Com a interrupção das atividades, ocorreu o movimento contrário: trabalhadores foram desmobilizados e parte da atividade econômica associada ao projeto perdeu força. Por isso, uma eventual aquisição e retomada do empreendimento representa uma expectativa que ultrapassa a própria mineração e envolve a economia de todo o município.
O tamanho do projeto também ajuda a explicar a importância de uma eventual retomada. O Araguaia foi projetado inicialmente para produzir aproximadamente 14,5 mil toneladas de níquel por ano, com possibilidade de expansão para cerca de 29 mil toneladas anuais em uma segunda etapa. A vida útil originalmente estimada para a operação era de aproximadamente 28 anos.
Enquanto o destino do Projeto Araguaia permanece indefinido, outro personagem ligado à trajetória da Horizonte Minerals voltou a atuar no setor mineral brasileiro. Jeremy Martin, ex-CEO da companhia, passou a integrar a Prospectiva Resources como presidente executivo.
A empresa está envolvida em um processo de combinação com a canadense Pentagon I Capital Corp., listada na TSX Venture Exchange, com a perspectiva de formação de uma companhia voltada à exploração mineral e concentrada em projetos de cobre e ouro no Nordeste brasileiro.
Entre os principais ativos da Prospectiva está o Projeto Borborema, localizado entre Pernambuco e Paraíba, que reúne 35 licenças de exploração mineral em uma área de aproximadamente 530 quilômetros quadrados.
A movimentação mostra que, enquanto antigos executivos da Horizonte seguem envolvidos em novos projetos no Brasil, o empreendimento de níquel que marcou a passagem da empresa pelo Pará continua à espera de uma solução definitiva.

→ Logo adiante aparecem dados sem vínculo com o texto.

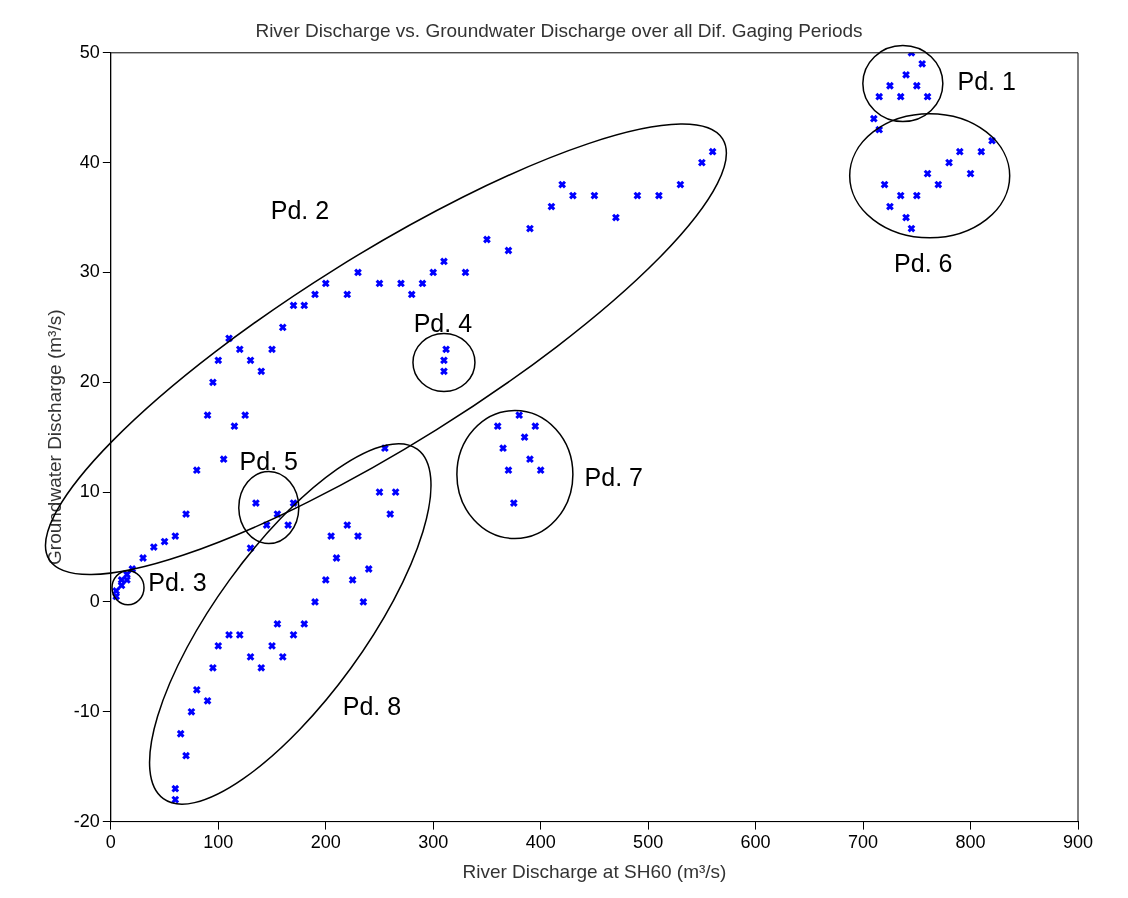 This screenshot has height=898, width=1128. What do you see at coordinates (54, 437) in the screenshot?
I see `y-axis-title: Groundwater Discharge (m³/s)` at bounding box center [54, 437].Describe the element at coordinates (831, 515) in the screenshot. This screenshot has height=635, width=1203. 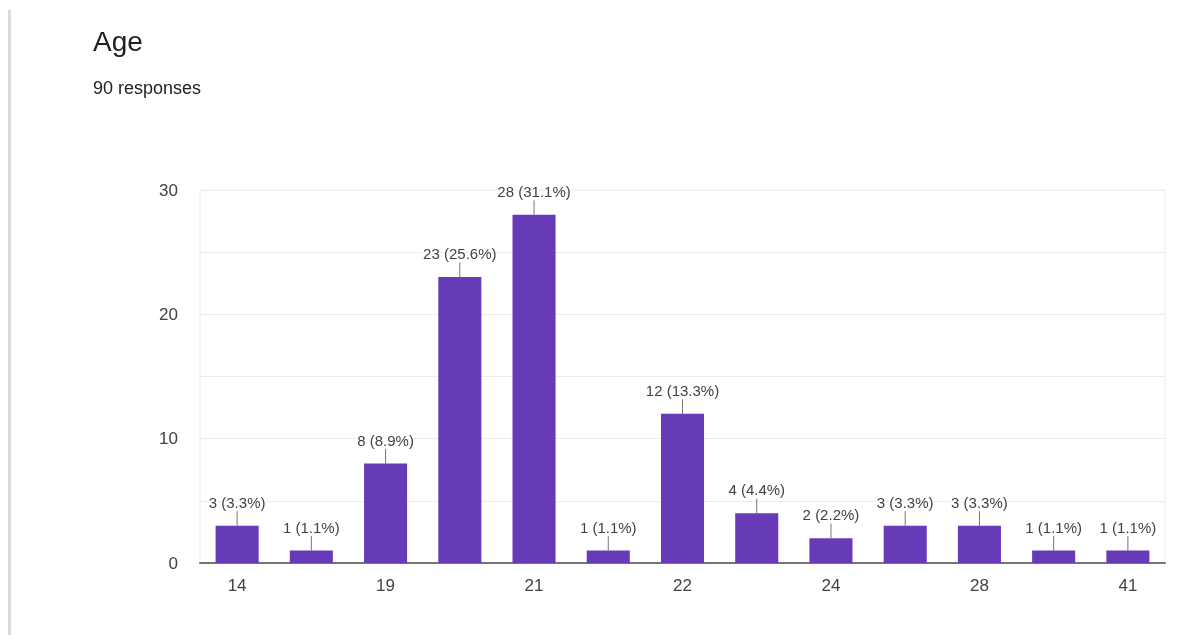
I see `data-label: 2 (2.2%)` at that location.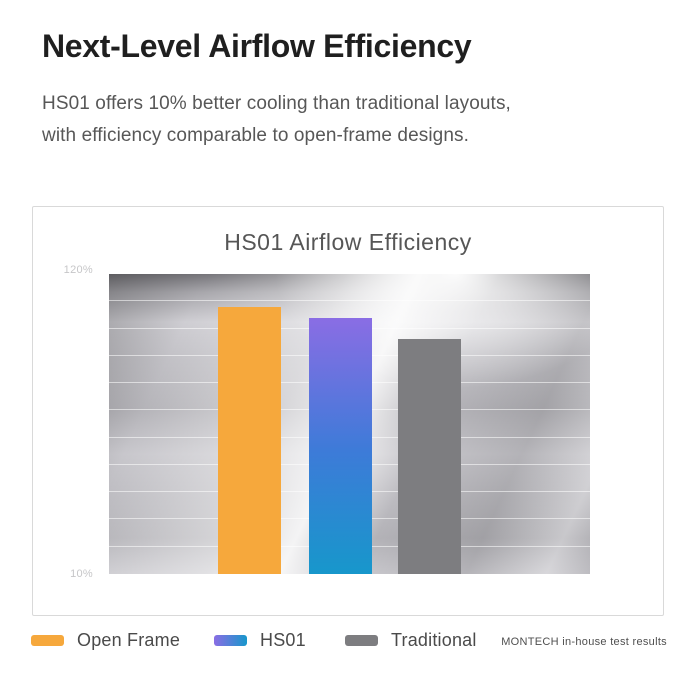  Describe the element at coordinates (78, 270) in the screenshot. I see `y-axis-tick-top: 120%` at that location.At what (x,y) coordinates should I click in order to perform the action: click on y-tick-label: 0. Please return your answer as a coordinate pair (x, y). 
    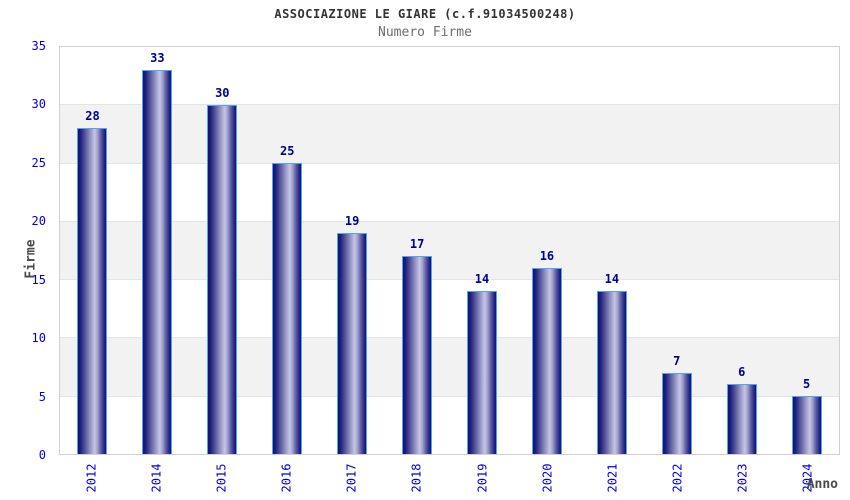
    Looking at the image, I should click on (42, 455).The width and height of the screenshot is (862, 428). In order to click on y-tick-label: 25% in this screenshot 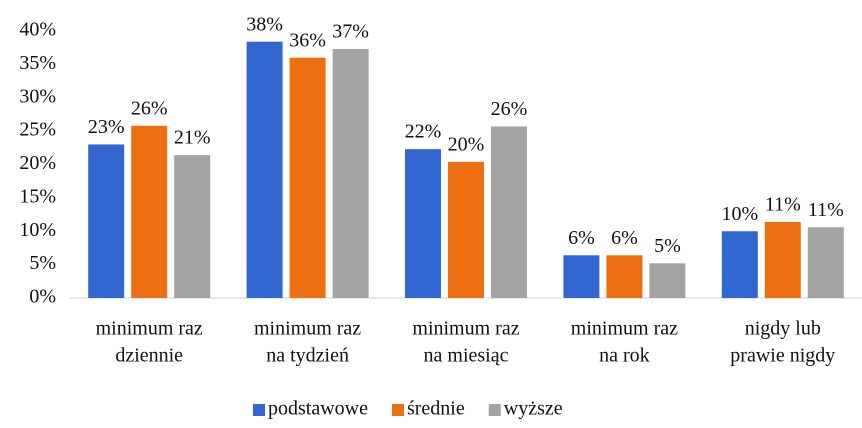, I will do `click(38, 130)`.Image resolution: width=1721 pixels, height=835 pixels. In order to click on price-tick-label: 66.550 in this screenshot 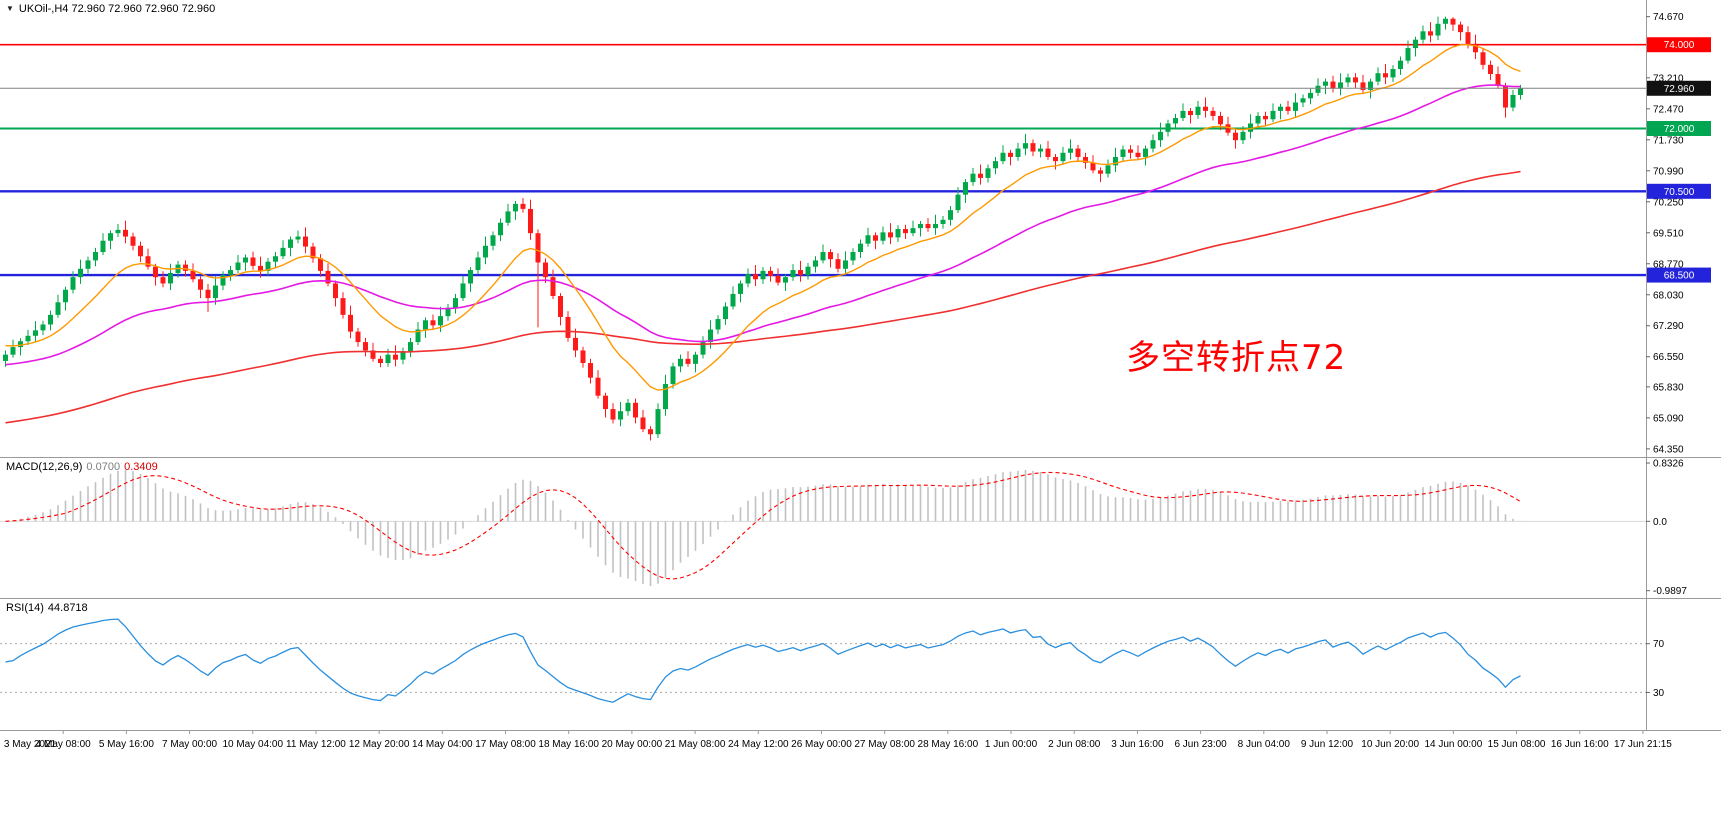, I will do `click(1668, 358)`.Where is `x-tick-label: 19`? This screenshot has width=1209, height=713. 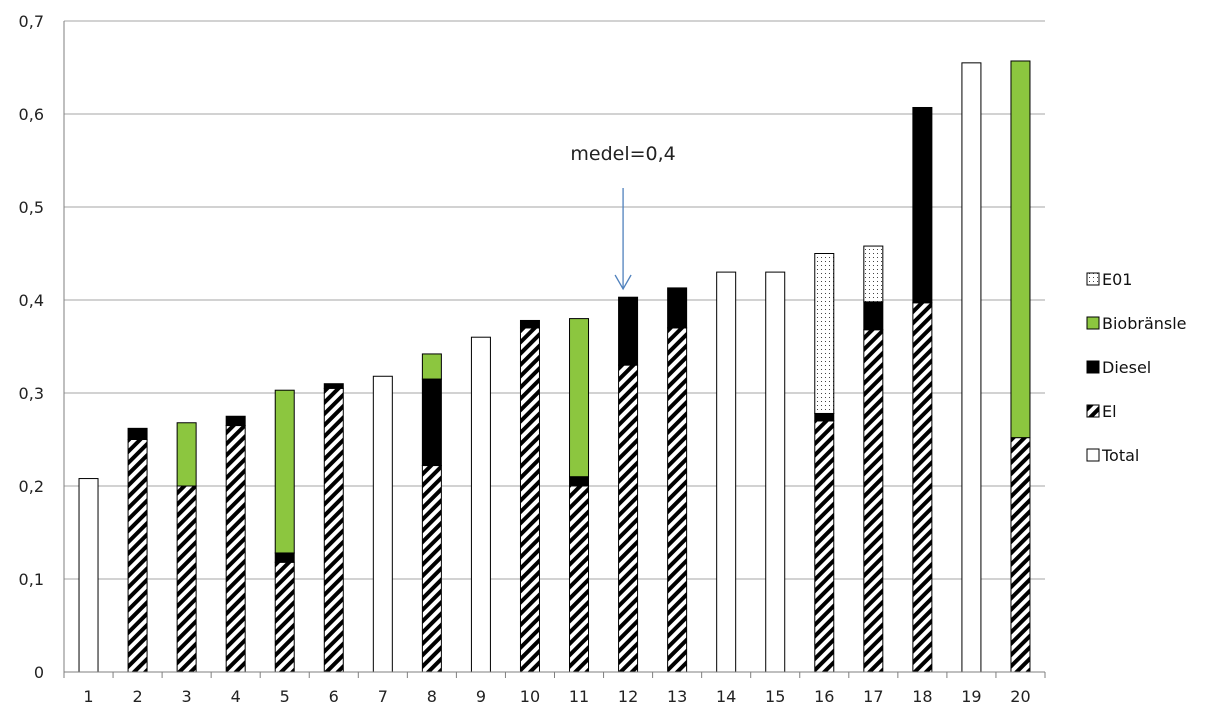
x-tick-label: 19 is located at coordinates (971, 696).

Até o momento, a visita dos investidores chineses não resultou em confirmação pública de aquisição da Horizonte Minerals ou de seus ativos no Brasil, nem em um novo cronograma oficialmente divulgado para a retomada do Projeto Araguaia.
Para Conceição do Araguaia, a expectativa permanece. O que antes parecia ser o início de uma possível negociação ainda depende de confirmação oficial, recursos financeiros e, principalmente, de uma definição sobre quem assumirá a responsabilidade de concluir um dos maiores projetos de níquel já planejados para o sul do Pará.